Back in April 2011, PugsAce uncovered an interesting Adobe Flash Document listing best practices meant to be used by Flash program developers who wanted to produce efficient Flash products. Here's the document:
Optimizing Performance for the ADOBE® FLASH® PLATFORM
I believe there are sections of this document pertinent to helping resolve the meter issues.
In a nutshell Adobe Flash says:
- If your flash code takes longer to execute than the alloted time, the screen does not get updated and the animation appears choppy.
- If your frame rate is 30 frames per second (FPS) your frame loop must complete all its work in 1/30th of a second.
- The higher the frame rate, the more CPU cycles required by your code.

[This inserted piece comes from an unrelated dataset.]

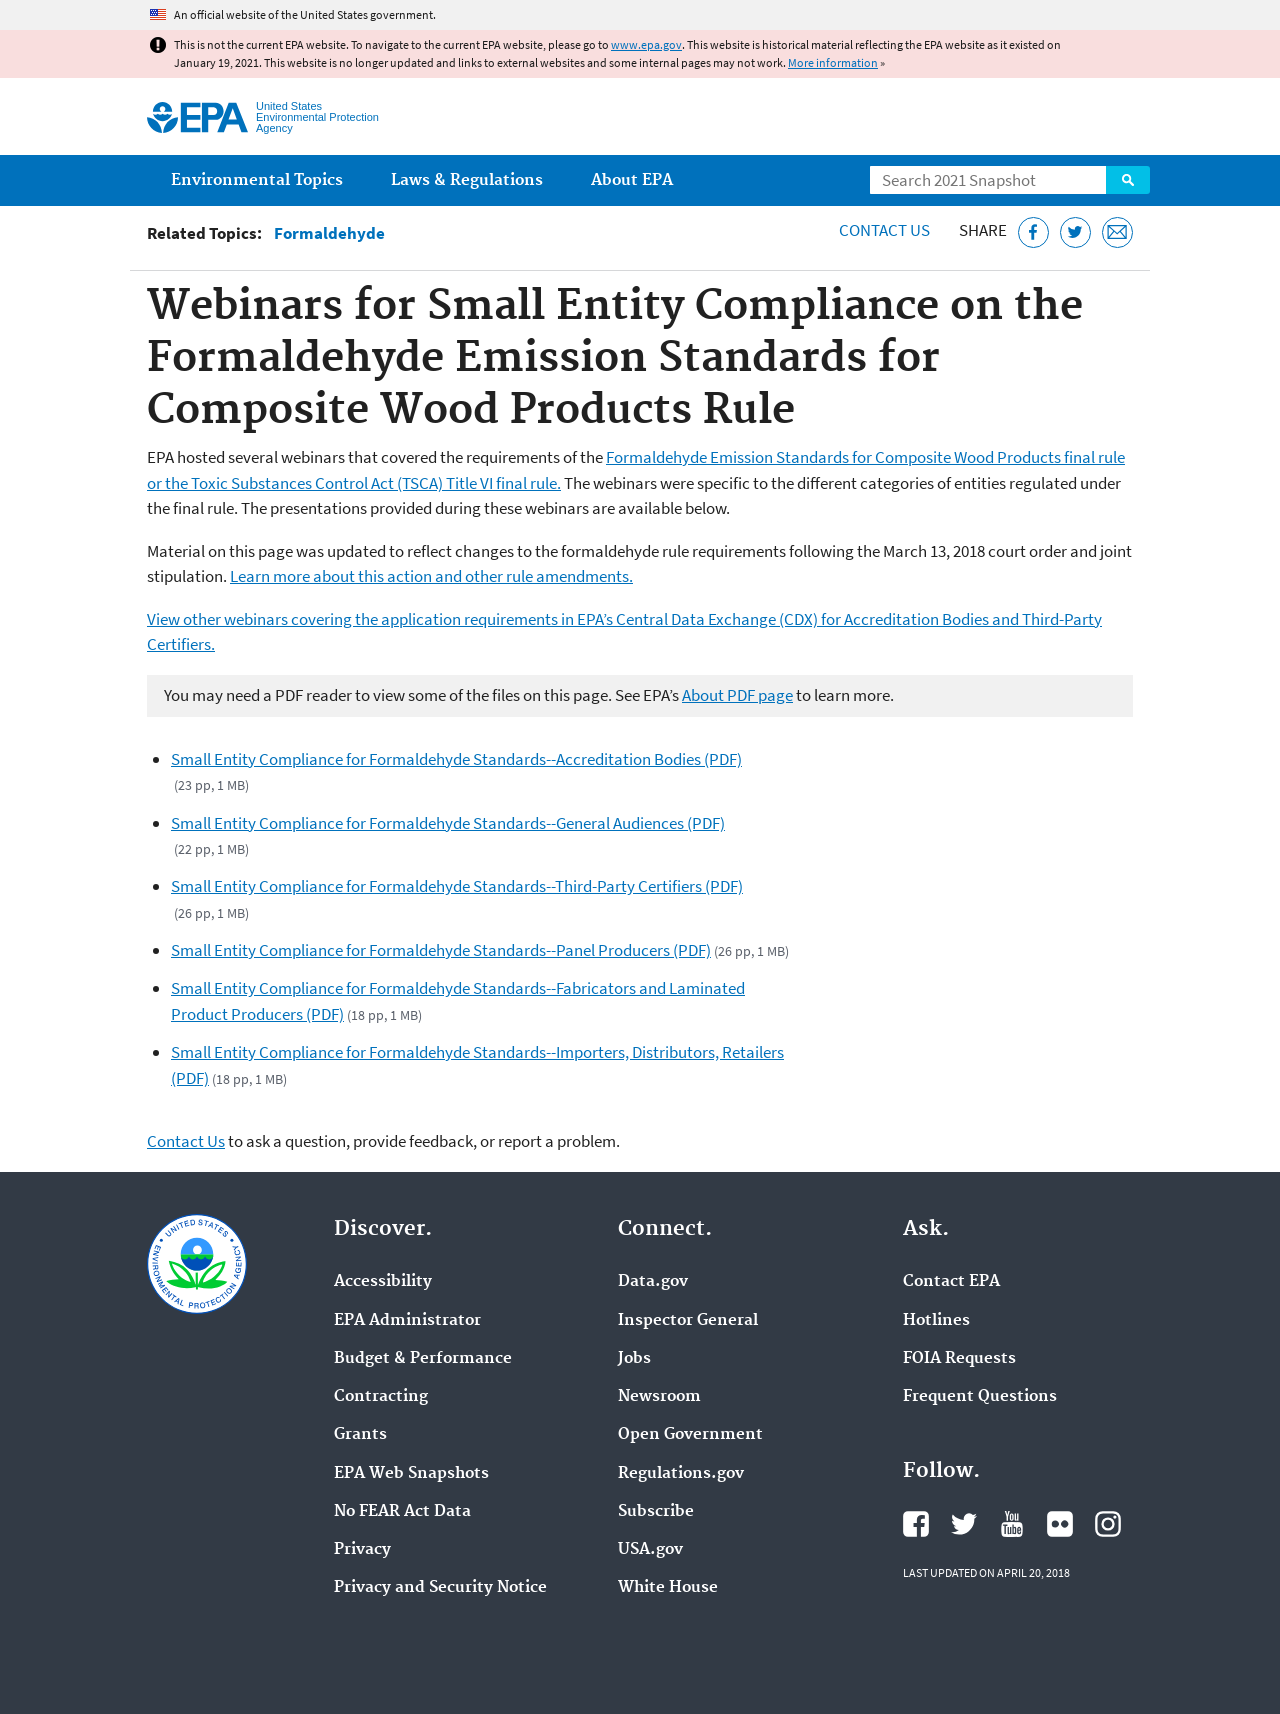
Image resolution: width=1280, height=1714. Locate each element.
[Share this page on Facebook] (1033, 232)
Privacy (362, 1550)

- An adequate frame rate is at least 20 frames per second. Anything more than 30 FPS is often unnecessary.
My question for the WGT Flash Developers is this:
Why do you animate the meter at 60 FPS when things like the ball flight and ball rolling are animated at just 30 FPS?
By doing so your meter code has just 1/60th second to complete. While ball flight code has 1/30th second to complete. The meter is twice as likely to appear to stutter.
Is this why the meter is so sensitive to other things running in the background?
I'm suggesting WGT lower the frame rate of meter animation based on the Adobe Flash Best Practice "In general, use the lowest possible frame rate for better performance".
For convenience, here are excerpts from Adobe's best practices document.
Optimizing Performance for theADOBE® FLASH® PLATFORM:
Application frame rate
In general, use the lowest possible frame rate for better performance.
An application’s frame rate determines how much time is available for each “application code and rendering” cycle, as described in “Runtime code execution fundamentals” on page 1.
A higher frame rate creates smoother animation. However, when animation or other visual changes aren’t happening, there is often no reason to have a high frame rate. A higher frame rate expends more CPU cycles and energy from the battery than a lower rate.
The following are some general guidelines for an appropriate default frame rate for your application:
•If you are using the Flex framework, leave the starting frame rate at the default value.
•If your application includes animation, an adequate frame rate is at least 20 frames per second. Anything more than 30 frames per second is often unnecessary.
•If your application doesn’t include animation, a frame rate of 12 frames per second is probably sufficient.
Key paragraph from the "Runtime code execution fundamentals" mentioned above:
Optimizing Performance for theADOBE® FLASH® PLATFORM:
Runtime code execution fundamentals
If the combined operations of the frame loop (code execution and rendering) take too long, the runtime isn’t able to maintain the frame rate. The frame expands, taking longer than its allotted time, so there is a delay before the next frame is triggered.
For example, if a frame loop takes longer than one-thirtieth of a second, the runtime is not able to update the screen at 30 frames per second. When the frame rate slows, the experience degrades. At best animation becomes choppy.
In worse cases, the application freezes and the window goes blank.